Exercise: From the line containing "Open the 數據集 menu" down to the line containing "Task: Zoom out of the PDF document" in the records below, reproduce every line exactly, ends included, and omit all others.

*** Source information ***

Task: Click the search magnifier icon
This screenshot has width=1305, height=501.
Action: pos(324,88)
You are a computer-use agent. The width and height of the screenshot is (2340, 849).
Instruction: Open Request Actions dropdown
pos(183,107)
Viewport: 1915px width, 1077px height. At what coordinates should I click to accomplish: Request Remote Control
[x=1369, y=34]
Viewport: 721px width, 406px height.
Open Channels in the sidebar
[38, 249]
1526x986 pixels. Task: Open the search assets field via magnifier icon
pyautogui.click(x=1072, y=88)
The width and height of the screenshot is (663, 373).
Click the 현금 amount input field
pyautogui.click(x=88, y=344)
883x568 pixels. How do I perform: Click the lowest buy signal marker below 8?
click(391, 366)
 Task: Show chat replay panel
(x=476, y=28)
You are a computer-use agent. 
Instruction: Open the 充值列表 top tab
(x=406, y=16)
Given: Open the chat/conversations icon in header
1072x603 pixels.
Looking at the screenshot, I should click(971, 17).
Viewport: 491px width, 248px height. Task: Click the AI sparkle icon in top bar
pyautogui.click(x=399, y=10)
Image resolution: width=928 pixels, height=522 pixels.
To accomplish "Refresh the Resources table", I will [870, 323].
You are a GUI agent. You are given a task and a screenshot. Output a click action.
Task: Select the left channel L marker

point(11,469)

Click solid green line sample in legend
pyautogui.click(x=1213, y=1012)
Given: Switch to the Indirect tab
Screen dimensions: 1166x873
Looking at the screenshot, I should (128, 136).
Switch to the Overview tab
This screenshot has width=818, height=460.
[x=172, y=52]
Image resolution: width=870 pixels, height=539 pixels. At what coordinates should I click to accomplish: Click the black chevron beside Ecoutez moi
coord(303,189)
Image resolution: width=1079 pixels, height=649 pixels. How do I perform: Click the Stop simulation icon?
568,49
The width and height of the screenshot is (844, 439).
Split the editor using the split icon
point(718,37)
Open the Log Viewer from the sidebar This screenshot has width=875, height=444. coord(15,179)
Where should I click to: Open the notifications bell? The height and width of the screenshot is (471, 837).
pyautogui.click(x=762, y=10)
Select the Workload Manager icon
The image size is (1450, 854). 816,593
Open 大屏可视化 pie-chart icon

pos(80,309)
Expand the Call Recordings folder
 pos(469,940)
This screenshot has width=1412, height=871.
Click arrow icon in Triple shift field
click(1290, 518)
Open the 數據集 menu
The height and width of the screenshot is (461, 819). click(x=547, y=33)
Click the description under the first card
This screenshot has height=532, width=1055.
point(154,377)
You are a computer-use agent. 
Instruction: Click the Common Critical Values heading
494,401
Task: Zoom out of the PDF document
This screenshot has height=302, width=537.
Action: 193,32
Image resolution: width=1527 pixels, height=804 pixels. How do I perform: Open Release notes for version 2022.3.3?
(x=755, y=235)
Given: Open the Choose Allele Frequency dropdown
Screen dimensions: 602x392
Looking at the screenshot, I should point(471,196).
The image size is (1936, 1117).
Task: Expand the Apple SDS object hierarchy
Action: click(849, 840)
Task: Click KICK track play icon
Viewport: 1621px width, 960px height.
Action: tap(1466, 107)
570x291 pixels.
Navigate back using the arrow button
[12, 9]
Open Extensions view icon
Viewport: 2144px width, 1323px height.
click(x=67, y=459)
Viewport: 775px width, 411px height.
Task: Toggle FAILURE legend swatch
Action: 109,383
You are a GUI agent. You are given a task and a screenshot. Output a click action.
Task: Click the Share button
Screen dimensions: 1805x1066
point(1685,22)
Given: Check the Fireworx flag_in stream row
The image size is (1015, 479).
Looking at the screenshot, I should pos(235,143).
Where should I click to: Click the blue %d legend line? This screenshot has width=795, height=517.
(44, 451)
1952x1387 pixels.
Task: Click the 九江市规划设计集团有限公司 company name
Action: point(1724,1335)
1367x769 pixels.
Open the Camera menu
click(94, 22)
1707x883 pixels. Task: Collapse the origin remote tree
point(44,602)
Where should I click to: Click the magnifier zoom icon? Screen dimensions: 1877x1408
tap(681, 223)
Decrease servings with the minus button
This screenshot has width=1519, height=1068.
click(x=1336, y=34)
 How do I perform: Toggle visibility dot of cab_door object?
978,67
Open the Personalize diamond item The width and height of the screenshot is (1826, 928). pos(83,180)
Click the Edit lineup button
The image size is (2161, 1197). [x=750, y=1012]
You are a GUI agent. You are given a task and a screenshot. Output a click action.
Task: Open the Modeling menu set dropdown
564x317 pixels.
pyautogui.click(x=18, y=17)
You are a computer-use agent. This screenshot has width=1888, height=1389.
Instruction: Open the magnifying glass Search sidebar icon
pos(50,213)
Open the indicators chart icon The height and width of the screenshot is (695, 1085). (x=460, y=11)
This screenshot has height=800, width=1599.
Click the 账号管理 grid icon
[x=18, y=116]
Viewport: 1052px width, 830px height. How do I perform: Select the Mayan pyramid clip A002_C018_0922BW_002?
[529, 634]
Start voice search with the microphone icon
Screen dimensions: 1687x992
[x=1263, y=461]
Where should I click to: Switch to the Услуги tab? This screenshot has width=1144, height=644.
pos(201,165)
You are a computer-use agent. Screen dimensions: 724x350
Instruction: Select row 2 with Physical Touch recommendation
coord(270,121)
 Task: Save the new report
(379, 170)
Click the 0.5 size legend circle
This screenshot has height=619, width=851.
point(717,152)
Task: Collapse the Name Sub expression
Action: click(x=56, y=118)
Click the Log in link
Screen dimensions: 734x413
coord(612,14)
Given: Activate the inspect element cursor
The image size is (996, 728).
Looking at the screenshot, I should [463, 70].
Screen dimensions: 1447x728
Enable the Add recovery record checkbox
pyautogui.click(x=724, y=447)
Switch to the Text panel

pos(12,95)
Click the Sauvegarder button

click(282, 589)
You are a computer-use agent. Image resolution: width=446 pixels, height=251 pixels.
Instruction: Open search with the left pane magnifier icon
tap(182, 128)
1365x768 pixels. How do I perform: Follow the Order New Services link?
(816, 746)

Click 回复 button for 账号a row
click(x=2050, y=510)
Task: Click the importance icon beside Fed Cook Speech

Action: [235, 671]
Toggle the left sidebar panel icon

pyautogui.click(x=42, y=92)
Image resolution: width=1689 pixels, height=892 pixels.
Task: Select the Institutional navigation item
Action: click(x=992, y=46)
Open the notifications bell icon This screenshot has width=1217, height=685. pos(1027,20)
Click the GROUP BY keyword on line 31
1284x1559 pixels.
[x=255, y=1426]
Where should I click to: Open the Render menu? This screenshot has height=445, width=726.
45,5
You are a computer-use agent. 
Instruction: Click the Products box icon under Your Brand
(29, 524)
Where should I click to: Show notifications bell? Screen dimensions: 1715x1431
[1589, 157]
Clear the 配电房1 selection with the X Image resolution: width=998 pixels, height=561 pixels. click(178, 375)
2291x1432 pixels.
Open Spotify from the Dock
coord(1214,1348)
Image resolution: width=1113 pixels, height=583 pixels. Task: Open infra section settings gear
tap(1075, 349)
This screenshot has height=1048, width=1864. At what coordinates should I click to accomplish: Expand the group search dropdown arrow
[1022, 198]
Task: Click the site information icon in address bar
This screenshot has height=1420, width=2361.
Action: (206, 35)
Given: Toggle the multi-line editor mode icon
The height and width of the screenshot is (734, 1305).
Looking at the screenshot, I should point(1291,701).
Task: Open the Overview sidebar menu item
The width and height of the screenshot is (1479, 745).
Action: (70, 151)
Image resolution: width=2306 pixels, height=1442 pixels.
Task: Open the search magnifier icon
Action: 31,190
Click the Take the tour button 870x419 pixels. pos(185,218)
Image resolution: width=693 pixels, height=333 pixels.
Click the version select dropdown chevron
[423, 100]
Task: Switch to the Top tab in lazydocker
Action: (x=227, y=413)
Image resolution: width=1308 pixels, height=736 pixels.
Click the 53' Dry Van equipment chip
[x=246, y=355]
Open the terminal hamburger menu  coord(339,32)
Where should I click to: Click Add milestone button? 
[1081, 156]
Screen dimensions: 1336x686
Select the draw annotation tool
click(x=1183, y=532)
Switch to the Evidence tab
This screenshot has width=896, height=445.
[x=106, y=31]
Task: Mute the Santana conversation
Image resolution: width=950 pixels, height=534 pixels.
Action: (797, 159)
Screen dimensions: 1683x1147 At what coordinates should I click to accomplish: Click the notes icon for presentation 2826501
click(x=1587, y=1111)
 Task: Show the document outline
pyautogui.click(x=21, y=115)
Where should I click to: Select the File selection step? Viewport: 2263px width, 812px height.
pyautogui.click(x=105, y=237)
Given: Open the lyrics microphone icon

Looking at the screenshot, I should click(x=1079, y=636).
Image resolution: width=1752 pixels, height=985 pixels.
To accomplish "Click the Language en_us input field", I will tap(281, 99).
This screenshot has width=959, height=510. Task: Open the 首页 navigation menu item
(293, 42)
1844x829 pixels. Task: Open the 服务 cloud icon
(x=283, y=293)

*** End of Source information ***

Answer box:
Open the 數據集 menu
The height and width of the screenshot is (461, 819). click(x=547, y=33)
Click the description under the first card
This screenshot has height=532, width=1055.
point(154,377)
You are a computer-use agent. 
Instruction: Click the Common Critical Values heading
494,401
Task: Zoom out of the PDF document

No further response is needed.